▶ [What you should do] Copy the rows verbatim, from the start of the rows up to and including the line with "(x=256, y=11)".

[Data listing]
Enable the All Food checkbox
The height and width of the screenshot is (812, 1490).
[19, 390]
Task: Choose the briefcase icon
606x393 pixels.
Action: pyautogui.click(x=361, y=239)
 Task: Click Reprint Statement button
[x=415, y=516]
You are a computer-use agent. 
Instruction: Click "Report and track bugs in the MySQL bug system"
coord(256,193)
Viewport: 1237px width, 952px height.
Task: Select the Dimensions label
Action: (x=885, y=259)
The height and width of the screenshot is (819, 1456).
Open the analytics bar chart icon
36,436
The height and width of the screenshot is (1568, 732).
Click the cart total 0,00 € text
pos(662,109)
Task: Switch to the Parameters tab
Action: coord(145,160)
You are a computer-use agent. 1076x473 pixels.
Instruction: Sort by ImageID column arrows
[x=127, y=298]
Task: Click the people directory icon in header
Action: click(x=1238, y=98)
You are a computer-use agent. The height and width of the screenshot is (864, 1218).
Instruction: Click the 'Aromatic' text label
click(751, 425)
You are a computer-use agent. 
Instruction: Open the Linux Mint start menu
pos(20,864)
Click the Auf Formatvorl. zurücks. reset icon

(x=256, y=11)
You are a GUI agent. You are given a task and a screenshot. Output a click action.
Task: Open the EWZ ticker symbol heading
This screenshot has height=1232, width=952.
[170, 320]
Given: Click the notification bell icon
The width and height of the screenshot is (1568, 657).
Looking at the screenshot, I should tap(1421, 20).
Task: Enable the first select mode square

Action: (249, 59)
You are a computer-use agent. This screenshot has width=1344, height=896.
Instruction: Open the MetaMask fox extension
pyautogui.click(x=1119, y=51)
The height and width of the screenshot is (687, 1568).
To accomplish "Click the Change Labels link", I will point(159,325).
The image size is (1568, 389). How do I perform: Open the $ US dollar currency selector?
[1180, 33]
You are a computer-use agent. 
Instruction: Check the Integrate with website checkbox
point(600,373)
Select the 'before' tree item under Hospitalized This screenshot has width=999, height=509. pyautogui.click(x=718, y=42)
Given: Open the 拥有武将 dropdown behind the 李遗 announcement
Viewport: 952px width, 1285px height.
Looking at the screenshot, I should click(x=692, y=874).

▶ [Right answer]
Enable the All Food checkbox
The height and width of the screenshot is (812, 1490).
[19, 390]
Task: Choose the briefcase icon
606x393 pixels.
Action: pyautogui.click(x=361, y=239)
 Task: Click Reprint Statement button
[x=415, y=516]
You are a computer-use agent. 
Instruction: Click "Report and track bugs in the MySQL bug system"
coord(256,193)
Viewport: 1237px width, 952px height.
Task: Select the Dimensions label
Action: (x=885, y=259)
The height and width of the screenshot is (819, 1456).
Open the analytics bar chart icon
36,436
The height and width of the screenshot is (1568, 732).
Click the cart total 0,00 € text
pos(662,109)
Task: Switch to the Parameters tab
Action: coord(145,160)
You are a computer-use agent. 1076x473 pixels.
Instruction: Sort by ImageID column arrows
[x=127, y=298]
Task: Click the people directory icon in header
Action: click(x=1238, y=98)
You are a computer-use agent. The height and width of the screenshot is (864, 1218).
Instruction: Click the 'Aromatic' text label
click(751, 425)
You are a computer-use agent. 
Instruction: Open the Linux Mint start menu
pos(20,864)
Click the Auf Formatvorl. zurücks. reset icon

(x=256, y=11)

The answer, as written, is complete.